Editor’s Note: The following is the fourth in a series of stories highlighting homes and other structures that will be featured during the Highland County Historical Society’s annual Tour of Homes and Historic Buildings on Sunday, June 11 from noon to 5 p.m. Tickets are $15 for adults and $5 for children 12 and under. This story features the Walker home, located at 112 E. Main St., Hillsboro.

Betty Ann Walker’s home is not what you might consider a “normal” home, but it suits Betty Ann just fine. Her flair for decorating with antiques and collectables lends itself to her unique location.

She purchased the building from Kenneth and Catherine Meade, who had refurbished the building (including the sweet little balcony porch), turning it into Caryl’s Dress Shop in the mid 1970s. But the building had history long before that.

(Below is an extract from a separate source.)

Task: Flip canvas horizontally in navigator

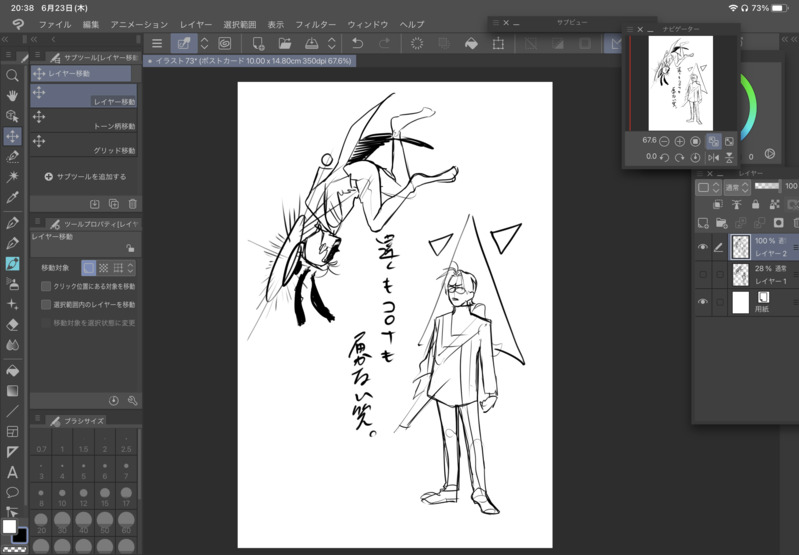Action: coord(713,157)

The building may have started its life as Humphrey’s Eggs & Creamery. It has also been found that in 1905, the building was the “new home” to T. J. Sprinkle & Sons Music Store. A June 22, 1905 newspaper ad stated that in addition to new pianos and organs, “We have in stock two second-hand square pianos and one slightly used upright piano that we will sell at a great bargain; also a number of second hand Esty Organs, $5.00 and up.” By 1907, they had added Victrola to their inventory.

A 1963 newspaper article stated that 84-year-old Pricetown native and optometrist Dr. Charles Foster Faris had called the building home for his business beginning in 1936 after having been located on West Main Street, then taking on a 12-year stint as Hillsboro’s postmaster. The building was also home to Dr. Clifford Foor.

Sometime in the mid to late 1960s, 112 E. Main St. became home to the Marvin Wilson Company. In 1970 it was home to Cadet Cleaners, and in 1973 Pru-Dee’s Clothing Store called the building home. And then there was Caryl’s Dress Shop. After that, the businesses were short lived … until Betty Ann moved in.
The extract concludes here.